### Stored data
+++

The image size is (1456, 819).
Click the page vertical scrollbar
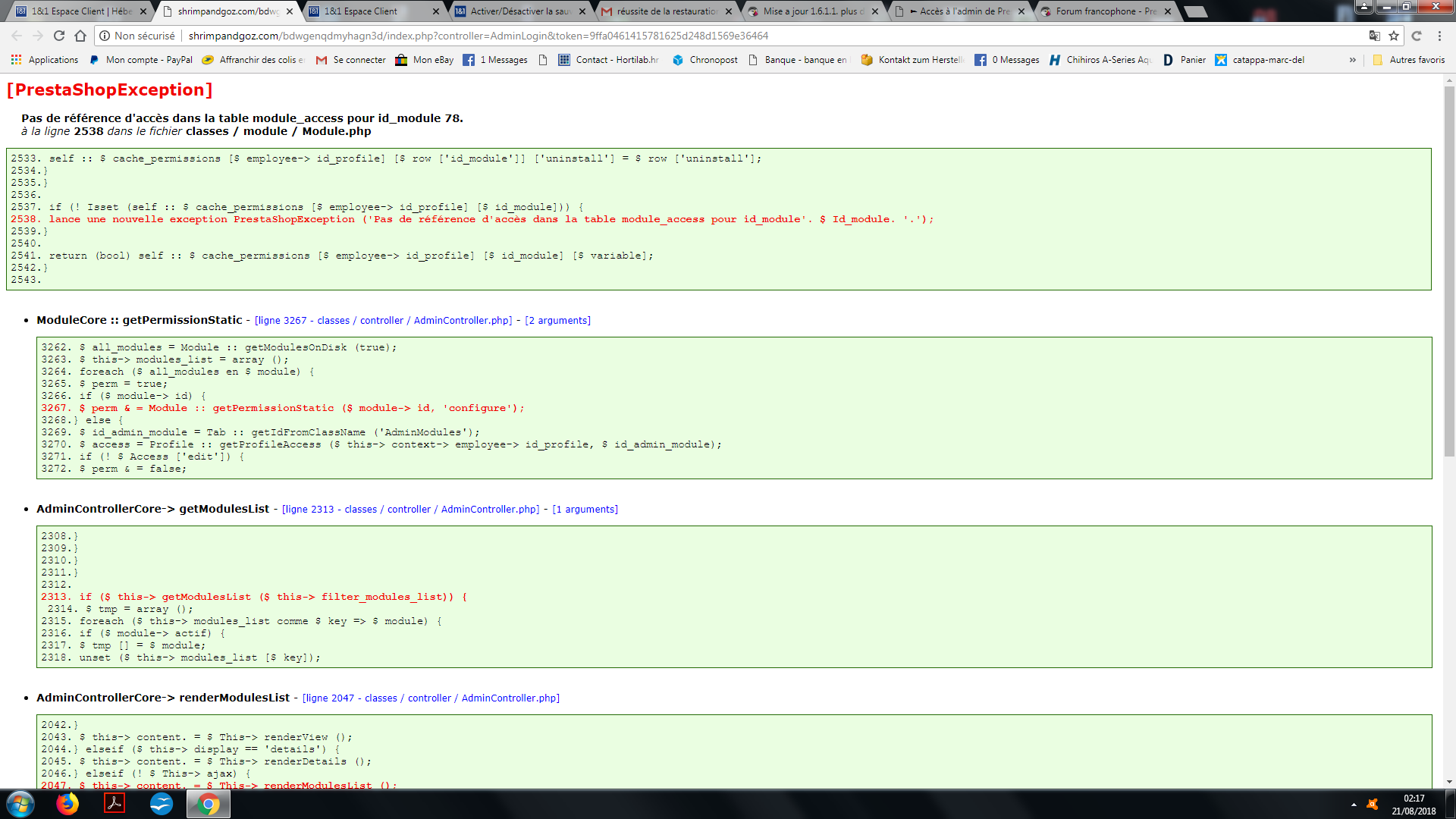tap(1449, 265)
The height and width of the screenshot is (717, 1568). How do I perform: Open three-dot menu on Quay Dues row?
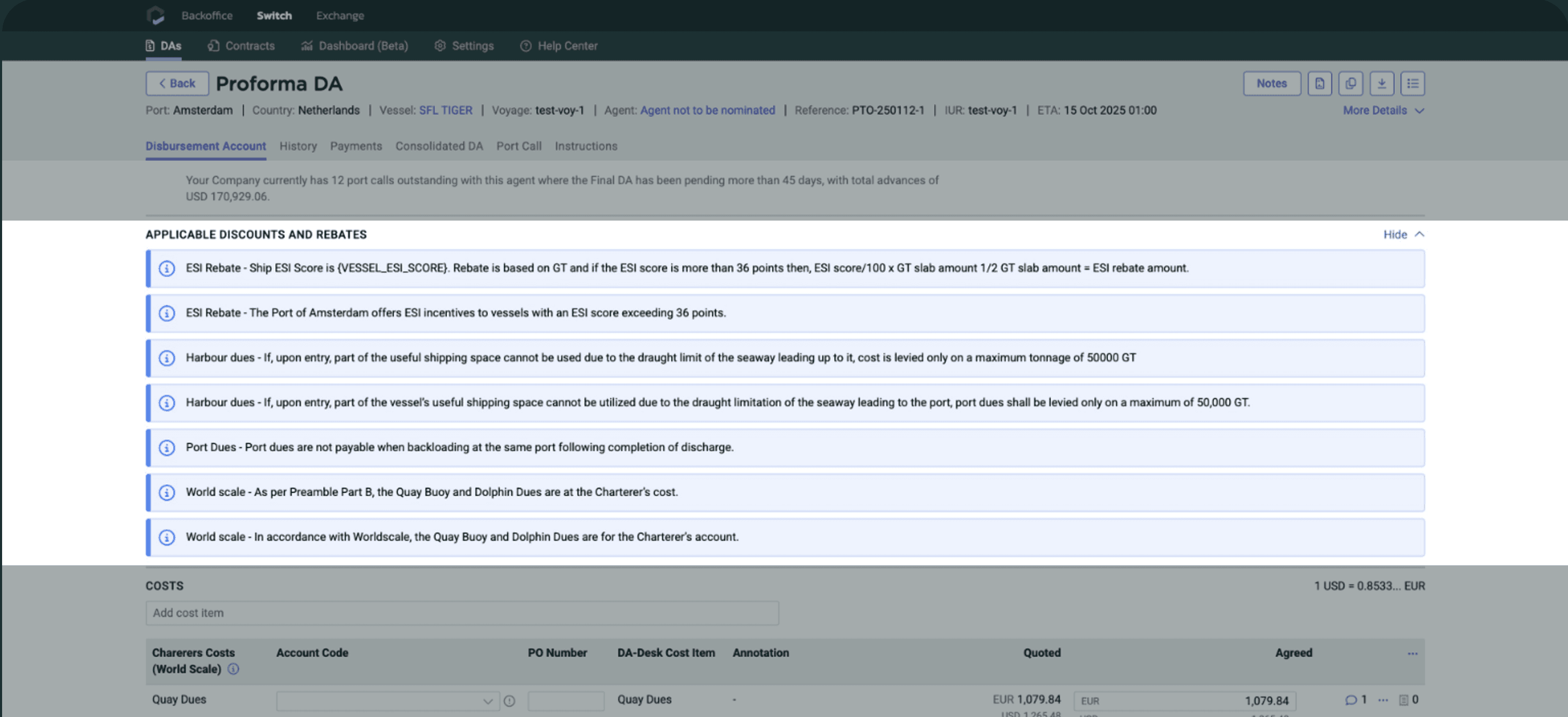tap(1383, 700)
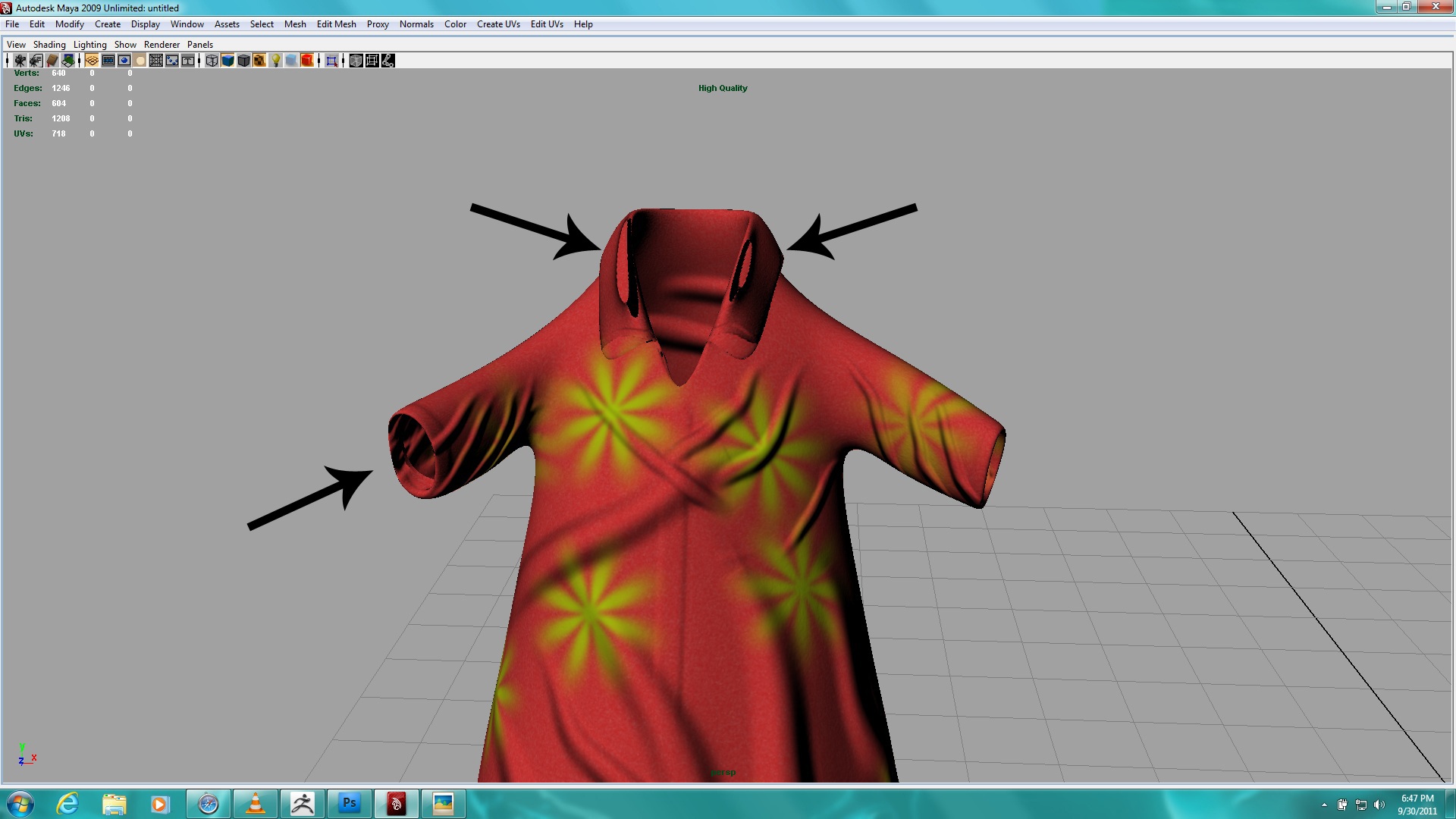Enable Wireframe shading cube icon
Image resolution: width=1456 pixels, height=819 pixels.
click(x=212, y=61)
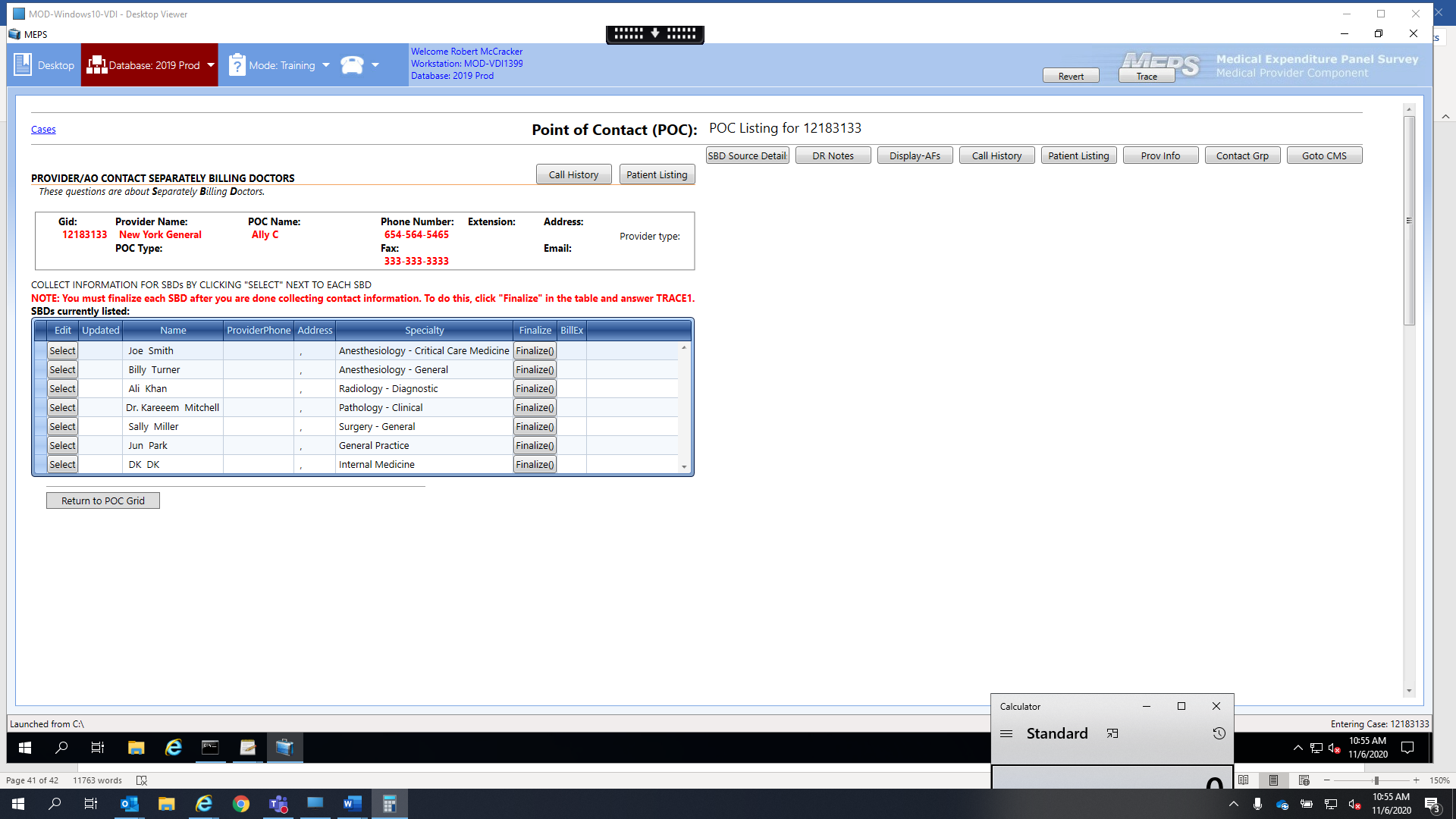Click the Return to POC Grid button
Viewport: 1456px width, 819px height.
(103, 500)
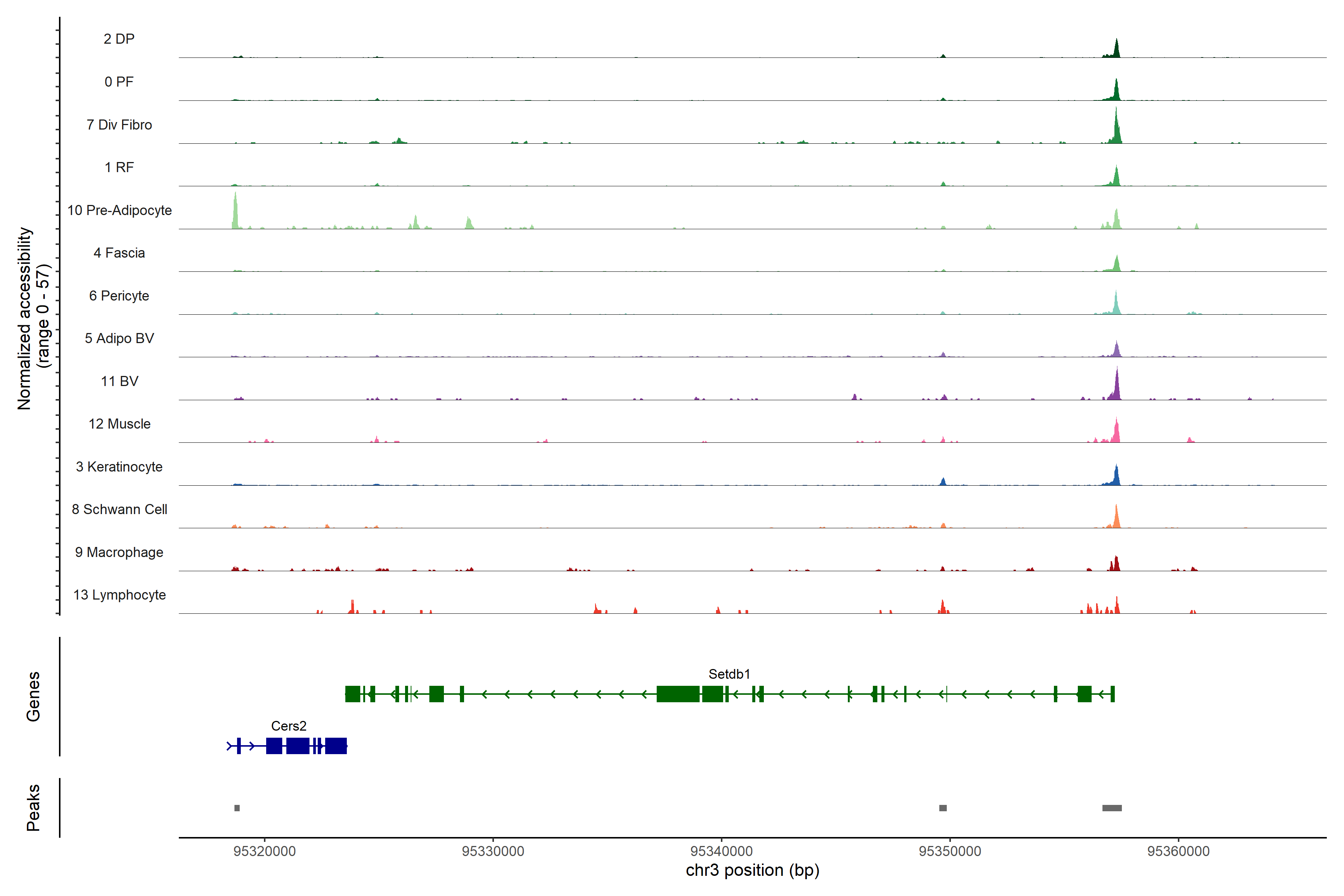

+++

### ASSIGNMENT
Write out all the records exactly, omitting the images.

### YOUR RESPONSE
The image size is (1456, 819).
Click the page vertical scrollbar
tap(1449, 265)
The height and width of the screenshot is (717, 1568). How do I perform: Open three-dot menu on Quay Dues row?
tap(1383, 700)
Enable Wireframe shading cube icon
Image resolution: width=1456 pixels, height=819 pixels.
click(x=212, y=61)
Click the Return to POC Grid button
Viewport: 1456px width, 819px height.
(103, 500)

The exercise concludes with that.